#### [Aim of the exercise]
Please retype every entry, keeping each one exactly as written.

# # #

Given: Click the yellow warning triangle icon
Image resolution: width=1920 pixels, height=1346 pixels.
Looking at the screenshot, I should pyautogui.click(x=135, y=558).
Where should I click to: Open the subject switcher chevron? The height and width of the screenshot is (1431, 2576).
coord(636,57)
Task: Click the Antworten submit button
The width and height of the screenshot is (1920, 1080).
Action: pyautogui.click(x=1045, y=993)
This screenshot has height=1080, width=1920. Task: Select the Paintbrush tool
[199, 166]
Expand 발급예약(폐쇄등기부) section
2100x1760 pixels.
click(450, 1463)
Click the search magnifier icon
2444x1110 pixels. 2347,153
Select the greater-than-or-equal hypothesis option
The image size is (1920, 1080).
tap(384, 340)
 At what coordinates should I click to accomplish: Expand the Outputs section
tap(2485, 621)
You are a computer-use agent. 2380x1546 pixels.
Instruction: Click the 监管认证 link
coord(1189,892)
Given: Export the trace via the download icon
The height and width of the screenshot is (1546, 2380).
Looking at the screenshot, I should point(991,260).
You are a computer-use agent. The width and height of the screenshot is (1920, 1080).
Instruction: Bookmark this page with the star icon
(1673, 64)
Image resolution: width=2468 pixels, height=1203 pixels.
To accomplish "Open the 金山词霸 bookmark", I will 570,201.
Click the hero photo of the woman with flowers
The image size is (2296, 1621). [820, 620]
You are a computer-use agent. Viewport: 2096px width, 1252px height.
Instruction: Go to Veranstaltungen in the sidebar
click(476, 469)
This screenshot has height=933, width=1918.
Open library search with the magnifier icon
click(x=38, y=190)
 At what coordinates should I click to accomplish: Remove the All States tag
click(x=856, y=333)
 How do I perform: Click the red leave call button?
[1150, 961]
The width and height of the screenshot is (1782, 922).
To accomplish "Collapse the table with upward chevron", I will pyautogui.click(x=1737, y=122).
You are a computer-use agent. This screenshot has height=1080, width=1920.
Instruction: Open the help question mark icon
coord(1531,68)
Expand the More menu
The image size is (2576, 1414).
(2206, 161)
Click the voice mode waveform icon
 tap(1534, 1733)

# # #

#### [Reply]
Given: Click the yellow warning triangle icon
Image resolution: width=1920 pixels, height=1346 pixels.
Looking at the screenshot, I should pyautogui.click(x=135, y=558).
Where should I click to: Open the subject switcher chevron? The height and width of the screenshot is (1431, 2576).
coord(636,57)
Task: Click the Antworten submit button
The width and height of the screenshot is (1920, 1080).
Action: pyautogui.click(x=1045, y=993)
This screenshot has height=1080, width=1920. Task: Select the Paintbrush tool
[199, 166]
Expand 발급예약(폐쇄등기부) section
2100x1760 pixels.
click(450, 1463)
Click the search magnifier icon
2444x1110 pixels. 2347,153
Select the greater-than-or-equal hypothesis option
The image size is (1920, 1080).
tap(384, 340)
 At what coordinates should I click to accomplish: Expand the Outputs section
tap(2485, 621)
You are a computer-use agent. 2380x1546 pixels.
Instruction: Click the 监管认证 link
coord(1189,892)
Given: Export the trace via the download icon
The height and width of the screenshot is (1546, 2380).
Looking at the screenshot, I should point(991,260).
You are a computer-use agent. The width and height of the screenshot is (1920, 1080).
Instruction: Bookmark this page with the star icon
(1673, 64)
Image resolution: width=2468 pixels, height=1203 pixels.
To accomplish "Open the 金山词霸 bookmark", I will 570,201.
Click the hero photo of the woman with flowers
The image size is (2296, 1621). [820, 620]
You are a computer-use agent. Viewport: 2096px width, 1252px height.
Instruction: Go to Veranstaltungen in the sidebar
click(476, 469)
This screenshot has height=933, width=1918.
Open library search with the magnifier icon
click(x=38, y=190)
 At what coordinates should I click to accomplish: Remove the All States tag
click(x=856, y=333)
 How do I perform: Click the red leave call button?
[1150, 961]
The width and height of the screenshot is (1782, 922).
To accomplish "Collapse the table with upward chevron", I will pyautogui.click(x=1737, y=122).
You are a computer-use agent. This screenshot has height=1080, width=1920.
Instruction: Open the help question mark icon
coord(1531,68)
Expand the More menu
The image size is (2576, 1414).
(2206, 161)
Click the voice mode waveform icon
 tap(1534, 1733)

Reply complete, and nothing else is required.